Less than two months before Craig M. Berge Design Day, the university shut down facilities in response to COVID-19, and seniors found themselves scrambling to complete yearlong projects. One Interdisciplinary Capstone team didn’t have access to equipment necessary for wrapping up development of an automated 3D-printing process. But sponsor company Micro FDM enlisted the students help on a new project that built on much of the work they’d already done. The team features students from multiple engineering departments, such as Miranda Albo and Scott Bankofier from AME.
“Hey, since you’re not able to finish the project, how about we change gears and build a printer, at lightning speed, that can print face shields?” asked Erik Orwoll, co-founder of Micro FDM and industry mentor for the project.
A face shield is a thin sheet of clear plastic, attached to a headband, that acts as an extra layer of protection for health care workers by covering the wearer’s face and neck.

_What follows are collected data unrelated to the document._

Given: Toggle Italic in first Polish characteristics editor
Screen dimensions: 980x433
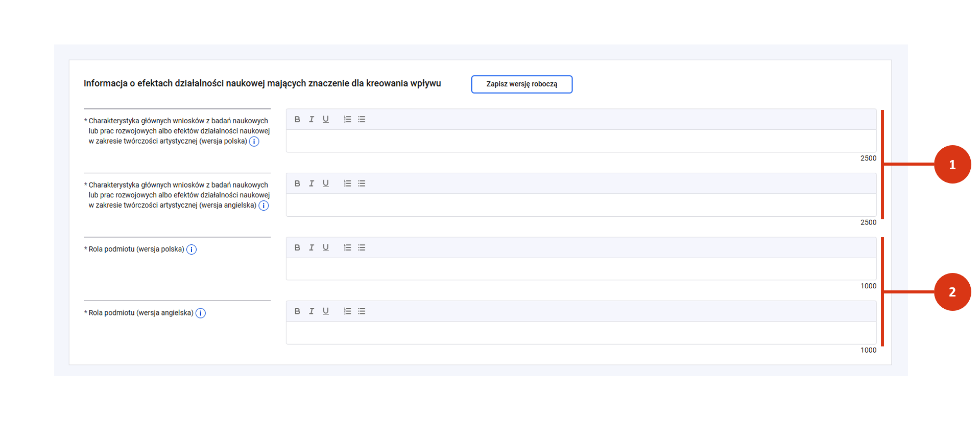Looking at the screenshot, I should (312, 119).
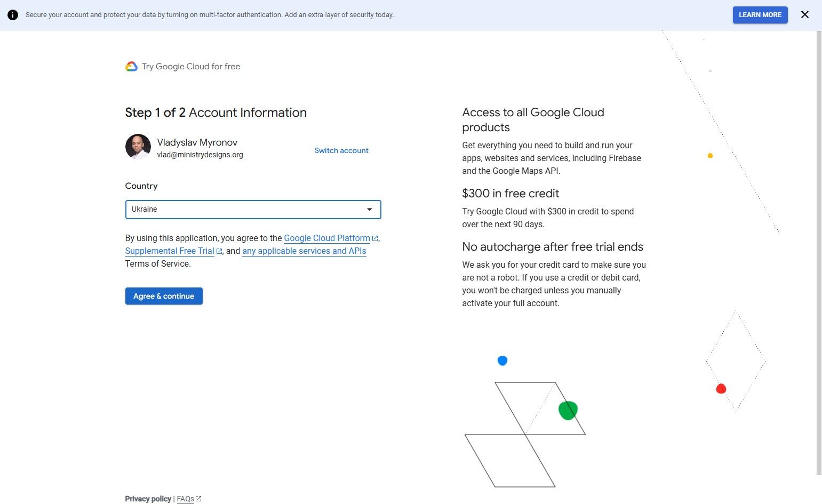Expand the Country dropdown arrow
The width and height of the screenshot is (822, 504).
click(370, 210)
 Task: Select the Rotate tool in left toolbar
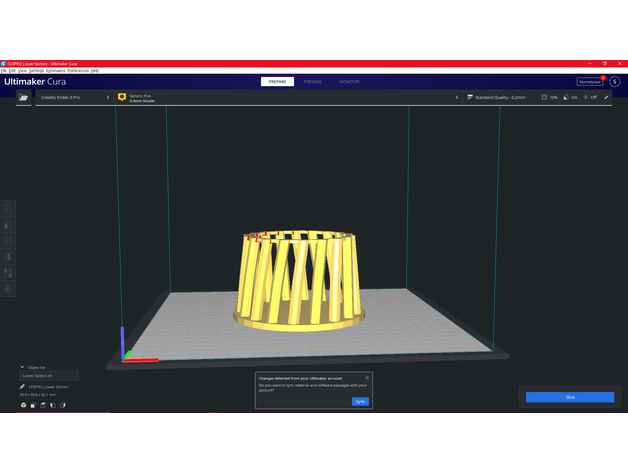click(10, 240)
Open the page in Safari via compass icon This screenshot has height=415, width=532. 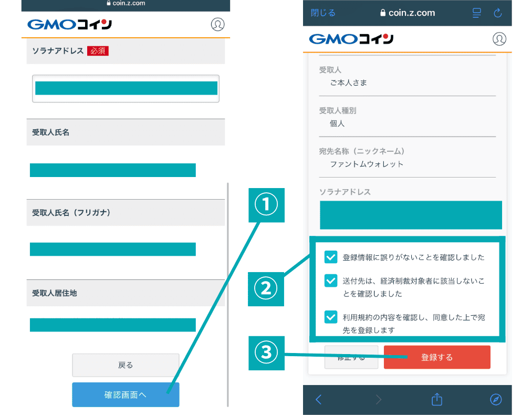click(496, 400)
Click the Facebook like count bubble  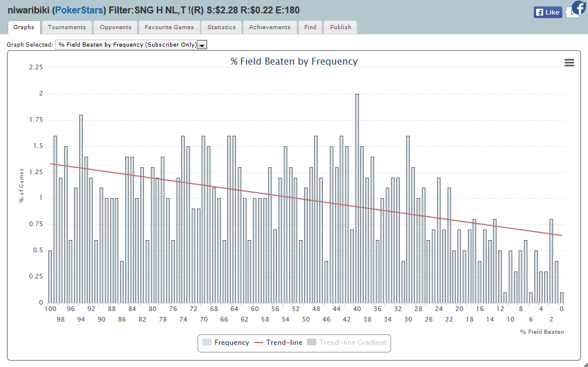(x=573, y=13)
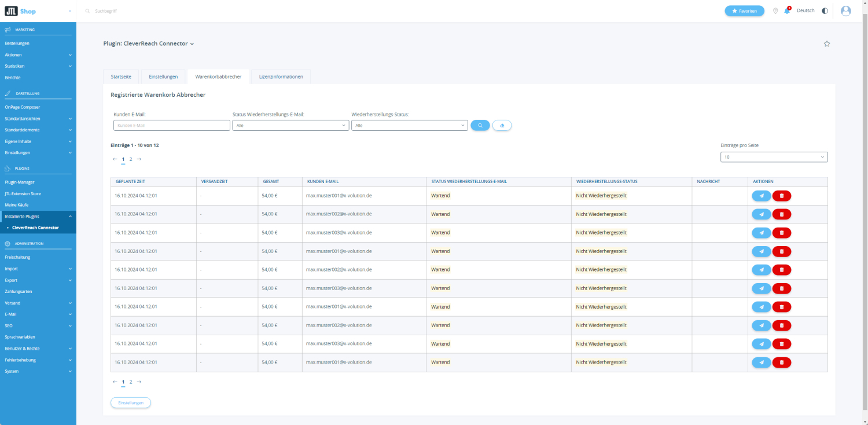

“Our team recognized the magnitude of this issue and decided that any footprint we could leave on the road to decreasing the number of COVID-19 cases, we were willing to do it,” said Bankofier, the team leader.
The six students had spent most of the year developing a way to automate the 3D-printing process for Micro FDM. When a 3D printer finishes printing an object, a person typically needs to move the object aside so another item can be printed, meaning it’s not possible to do round-the-clock 3D-printing without oversight from personnel.
The team also helped design a shield that’s easier to 3D-print, enabling the setup to 3D-print four shields at a time. The first time Micro FDM printed a face shield, it took about an hour and 40 minutes, but within two weeks, the company decreased the printing time to 27 minutes. Now Micro FDM is producing 20 face shields a day and aims to increase production to 50 per day. The ultimate goal is to ship out 5,000 shields every 10 days to health care facilities.